About this exercise – Could you reproduce every entry that follows, exactly as shown?

# # #

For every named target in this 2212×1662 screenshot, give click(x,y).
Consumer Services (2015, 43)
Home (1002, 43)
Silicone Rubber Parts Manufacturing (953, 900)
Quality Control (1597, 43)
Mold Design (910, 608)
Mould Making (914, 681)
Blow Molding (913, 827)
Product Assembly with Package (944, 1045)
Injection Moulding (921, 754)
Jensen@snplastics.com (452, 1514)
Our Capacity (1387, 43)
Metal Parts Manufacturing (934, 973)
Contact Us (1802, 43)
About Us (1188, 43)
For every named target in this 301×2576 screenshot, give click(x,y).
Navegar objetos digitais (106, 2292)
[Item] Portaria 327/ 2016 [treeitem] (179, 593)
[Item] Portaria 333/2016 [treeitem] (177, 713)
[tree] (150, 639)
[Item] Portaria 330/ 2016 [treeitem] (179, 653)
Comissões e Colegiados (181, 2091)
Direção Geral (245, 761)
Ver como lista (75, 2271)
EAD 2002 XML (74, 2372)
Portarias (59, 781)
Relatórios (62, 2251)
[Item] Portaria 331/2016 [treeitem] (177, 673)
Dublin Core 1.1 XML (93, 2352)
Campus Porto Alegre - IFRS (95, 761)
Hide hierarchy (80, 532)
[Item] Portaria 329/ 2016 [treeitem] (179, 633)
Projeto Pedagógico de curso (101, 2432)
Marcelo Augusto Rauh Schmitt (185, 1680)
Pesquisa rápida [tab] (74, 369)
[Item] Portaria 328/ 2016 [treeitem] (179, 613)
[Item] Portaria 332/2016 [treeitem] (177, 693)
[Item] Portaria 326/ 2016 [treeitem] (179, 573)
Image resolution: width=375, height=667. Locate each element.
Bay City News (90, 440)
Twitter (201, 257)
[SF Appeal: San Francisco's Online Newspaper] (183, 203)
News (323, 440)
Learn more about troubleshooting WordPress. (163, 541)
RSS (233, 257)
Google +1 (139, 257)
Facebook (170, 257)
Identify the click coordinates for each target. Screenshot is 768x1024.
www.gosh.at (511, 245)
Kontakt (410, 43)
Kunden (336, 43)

# # #

Written answer –
For every named target in this 2212×1662 screenshot, give click(x,y).
Consumer Services (2015, 43)
Home (1002, 43)
Silicone Rubber Parts Manufacturing (953, 900)
Quality Control (1597, 43)
Mold Design (910, 608)
Mould Making (914, 681)
Blow Molding (913, 827)
Product Assembly with Package (944, 1045)
Injection Moulding (921, 754)
Jensen@snplastics.com (452, 1514)
Our Capacity (1387, 43)
Metal Parts Manufacturing (934, 973)
Contact Us (1802, 43)
About Us (1188, 43)
For every named target in this 301×2576 screenshot, give click(x,y).
Navegar objetos digitais (106, 2292)
[Item] Portaria 327/ 2016 [treeitem] (179, 593)
[Item] Portaria 333/2016 [treeitem] (177, 713)
[tree] (150, 639)
[Item] Portaria 330/ 2016 [treeitem] (179, 653)
Comissões e Colegiados (181, 2091)
Direção Geral (245, 761)
Ver como lista (75, 2271)
EAD 2002 XML (74, 2372)
Portarias (59, 781)
Relatórios (62, 2251)
[Item] Portaria 331/2016 [treeitem] (177, 673)
Dublin Core 1.1 XML (93, 2352)
Campus Porto Alegre - IFRS (95, 761)
Hide hierarchy (80, 532)
[Item] Portaria 329/ 2016 [treeitem] (179, 633)
Projeto Pedagógico de curso (101, 2432)
Marcelo Augusto Rauh Schmitt (185, 1680)
Pesquisa rápida [tab] (74, 369)
[Item] Portaria 328/ 2016 [treeitem] (179, 613)
[Item] Portaria 332/2016 [treeitem] (177, 693)
[Item] Portaria 326/ 2016 [treeitem] (179, 573)
Image resolution: width=375, height=667. Locate each element.
Bay City News (90, 440)
Twitter (201, 257)
[SF Appeal: San Francisco's Online Newspaper] (183, 203)
News (323, 440)
Learn more about troubleshooting WordPress. (163, 541)
RSS (233, 257)
Google +1 (139, 257)
Facebook (170, 257)
Identify the click coordinates for each target. Screenshot is 768x1024.
www.gosh.at (511, 245)
Kontakt (410, 43)
Kunden (336, 43)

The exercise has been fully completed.